The WSJ seems to have drawn more conclusions in the story than are entirely justified. To me, it reads like a prescription for moderation rather than a warning that over-50 athletes (I use the word advisedly) are playing cardiac Russian roulette. What about its parameters? It considers 20 to 25 miles a week as "a lot", and the threshold speed mentioned is 8 mph (which shows, perhaps, that this was written by no runner: 7:30 in runners' language - minutes per mile that is). That doesn't sound like a particularly high mileage: it is a great deal more than I have managed for a long time, but less than my target, and well short of Murakami's 10K per day (and according to the book he followed that regime when he was about my age). However, 7:30 is more like 5K race pace than a "normal" speed - so where do I fit into the statistics?

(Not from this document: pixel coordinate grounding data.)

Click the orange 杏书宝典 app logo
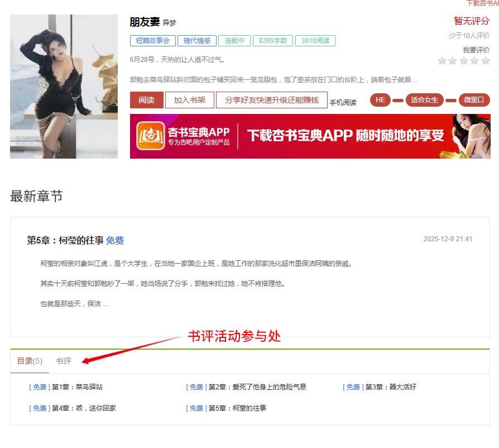The height and width of the screenshot is (448, 499). click(x=151, y=136)
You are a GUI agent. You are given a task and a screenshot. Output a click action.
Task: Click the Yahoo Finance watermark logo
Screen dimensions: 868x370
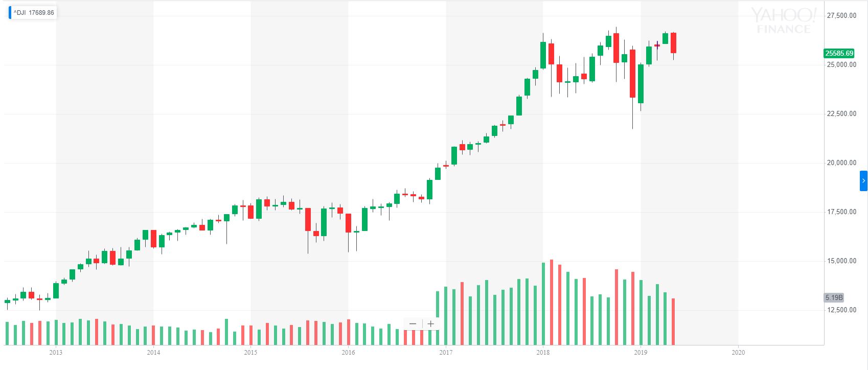[x=784, y=21]
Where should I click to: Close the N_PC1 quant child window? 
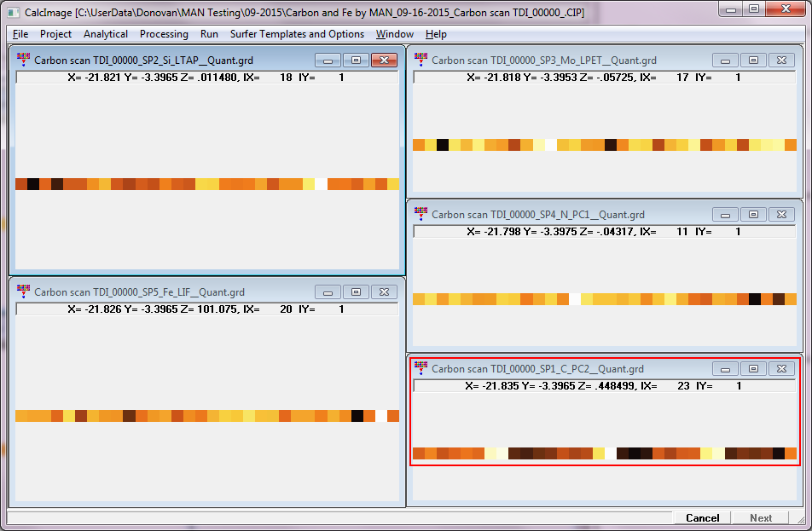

I don't see anything here to put me off long, slow runs, and actually not much to put me off short fast ones either. The truth is that, like many runners, I have left behind running purely to keep fit, so analysing the activity purely in terms of heart problems isn't really relevant. Even if the chances of SCD (a piece of jargon I have picked up from reading abstracts!) were greatly increased, I would probably consider it a good trade-off to secure the manifold other health benefits. What's the use of staying alive but depressed? We all have to go sometime: Micah probably got it right.